• **OBJECTIVE**
Could you rewrite the passage about the band Die! Die! Die!, starting at "Die! Die! Die!'s" and ending at "Crown or Refuel.", with "freezing" changed to "bitterly cold"?

• **EXCERPTED PASSAGE**
Die! Die! Die!'s last visit south has stuck in the band's collective memory, for various reasons.
"We were last in Dunedin in February and it was freezing. There was a slight mix-up about where we were supposed to be playing, at The Crown or Refuel.
We ended up playing at Refuel and had a rather unfortunate experience with a bouncer while we were playing.
"We played with the Spastic Luscious Nobodys. They were great. That show was a little bit of a bummer.
"Our best Dunedin show was our 'homecoming' album release show at The Backstage in September last year. That was incredible. We were still learning how to play the songs off Promises Promises though. Now we know them like the back of our hands."
The band members grew up in Dunedin and sang a song called Auckland is Burning while living there, but now spend most of their time overseas.
"This year we have been living in London but we are currently in New York. We are flying home in two days. I can't wait.
"London has been amazing this year and we have managed to see more places in Europe which we haven't seen before. Also, the shows have mainly been incredible," Wilson said.

• **SOURCE EXCERPT**
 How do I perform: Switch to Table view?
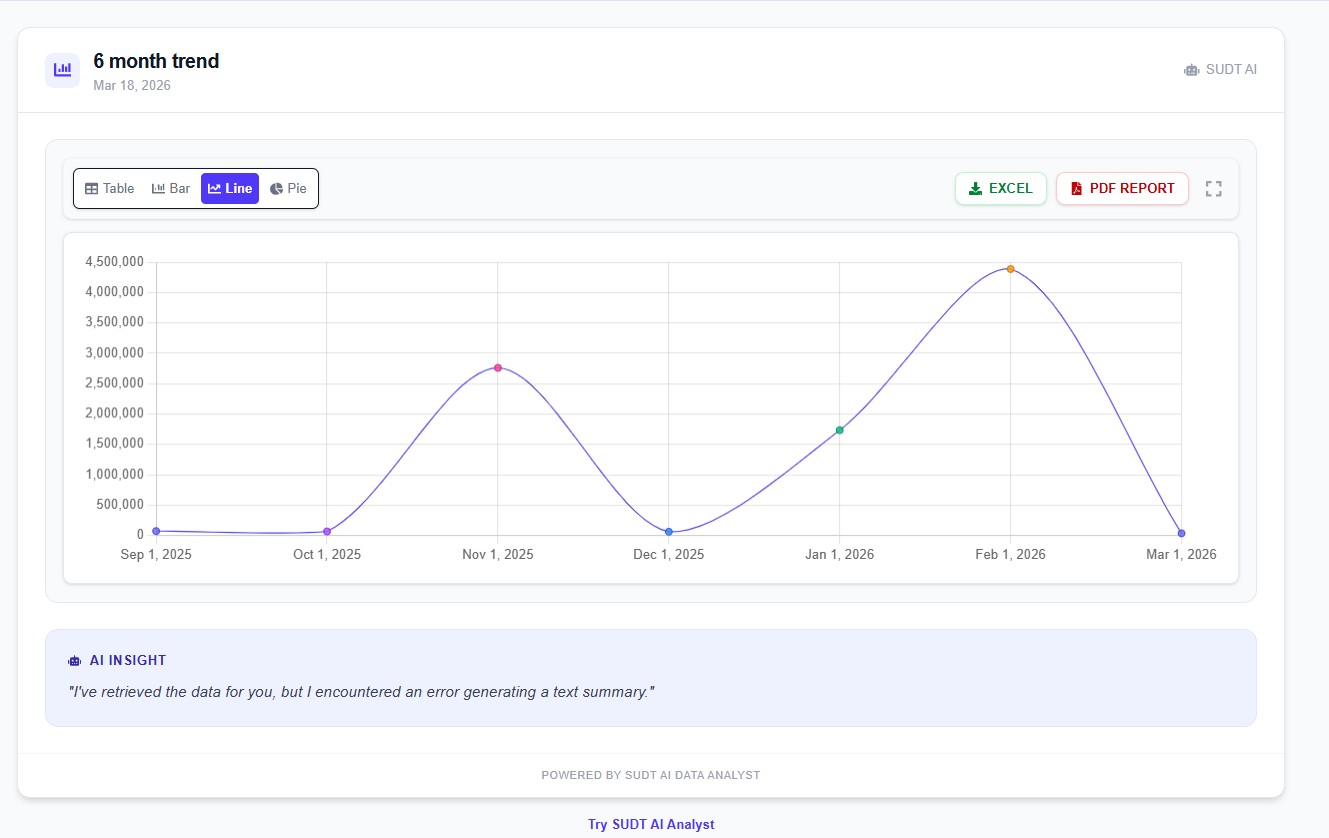109,188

• **PROBLEM SOLUTION**
Die! Die! Die!'s last visit south has stuck in the band's collective memory, for various reasons.
"We were last in Dunedin in February and it was bitterly cold. There was a slight mix-up about where we were supposed to be playing, at The Crown or Refuel.